Il programma che vorresti fare? ”Vorrei fare un telegiornale, però non come lo fanno adesso, prendere dai giornali tutte le notizie e raccontarle, in modo narrativo, riflettendo, andare a spiegare non possiamo vedere solo i mezzi busti che non sanno come andare avanti che gli si blocca il servizio, terrorizzati, sudano”, dice Baudo.

”Pippo uguale alla tv’? ”La tv di oggi non è uguale a Pippo. La mia vita è la televisione ma quella di oggi non mi piace. E’ salvabile ma non abbiamo più autori, se non c’è un’idea sotto non funziona”.

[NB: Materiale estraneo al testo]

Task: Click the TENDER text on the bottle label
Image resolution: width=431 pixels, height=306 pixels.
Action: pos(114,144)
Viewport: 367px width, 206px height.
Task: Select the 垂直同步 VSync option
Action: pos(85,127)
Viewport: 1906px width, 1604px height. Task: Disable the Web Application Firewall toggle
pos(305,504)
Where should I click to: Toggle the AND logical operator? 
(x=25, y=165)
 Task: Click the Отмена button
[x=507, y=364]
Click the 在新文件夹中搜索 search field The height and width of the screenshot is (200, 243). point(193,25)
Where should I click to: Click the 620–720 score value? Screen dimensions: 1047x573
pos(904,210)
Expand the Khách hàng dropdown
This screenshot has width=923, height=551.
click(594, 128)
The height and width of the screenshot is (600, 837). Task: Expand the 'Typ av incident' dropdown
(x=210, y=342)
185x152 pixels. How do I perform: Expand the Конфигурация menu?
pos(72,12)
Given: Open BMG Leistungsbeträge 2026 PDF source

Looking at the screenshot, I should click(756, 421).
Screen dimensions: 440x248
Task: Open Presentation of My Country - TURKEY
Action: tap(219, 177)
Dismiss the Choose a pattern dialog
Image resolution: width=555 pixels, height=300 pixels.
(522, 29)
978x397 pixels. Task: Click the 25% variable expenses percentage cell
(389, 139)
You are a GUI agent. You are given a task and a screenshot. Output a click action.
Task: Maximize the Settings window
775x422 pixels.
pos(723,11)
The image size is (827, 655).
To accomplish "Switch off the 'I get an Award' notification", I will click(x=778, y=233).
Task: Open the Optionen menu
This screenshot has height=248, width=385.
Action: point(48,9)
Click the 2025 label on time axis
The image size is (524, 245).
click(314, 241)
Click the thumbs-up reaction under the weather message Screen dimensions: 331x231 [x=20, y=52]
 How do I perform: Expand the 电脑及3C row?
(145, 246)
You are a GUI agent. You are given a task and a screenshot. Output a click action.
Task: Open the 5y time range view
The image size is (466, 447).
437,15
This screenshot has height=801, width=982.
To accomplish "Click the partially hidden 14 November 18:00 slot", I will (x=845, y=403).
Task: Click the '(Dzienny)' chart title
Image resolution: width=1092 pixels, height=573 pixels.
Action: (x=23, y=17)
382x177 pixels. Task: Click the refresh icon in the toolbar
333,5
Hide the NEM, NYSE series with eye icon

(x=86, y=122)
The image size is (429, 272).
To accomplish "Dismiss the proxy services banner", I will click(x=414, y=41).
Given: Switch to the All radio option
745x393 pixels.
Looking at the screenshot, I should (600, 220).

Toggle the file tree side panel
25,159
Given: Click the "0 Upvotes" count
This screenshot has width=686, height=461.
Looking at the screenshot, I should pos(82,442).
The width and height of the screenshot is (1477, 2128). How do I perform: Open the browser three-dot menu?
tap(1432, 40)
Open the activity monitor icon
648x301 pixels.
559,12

E poi aneddoti, ricordi, complimenti ad Heather (”facevi tutto tu, scenografia, balletti”), ”hai fatto quel balletto Susanna che era una cosa meravigliosa, con Adriano”. Ma quello che lascia in fondo è il grazie al mondo della tv, quello dietro le quinte, la soddisfazione per l’elogio dei tecnici. E poi la gioia, il sorriso, baci finali e pedalata libera sul divano. ”Perché qualcosa di così luminoso non può svanire: ritornerà, in un abbraccio, in una risata, in un sipario che si riapre. Ciao Pippo”.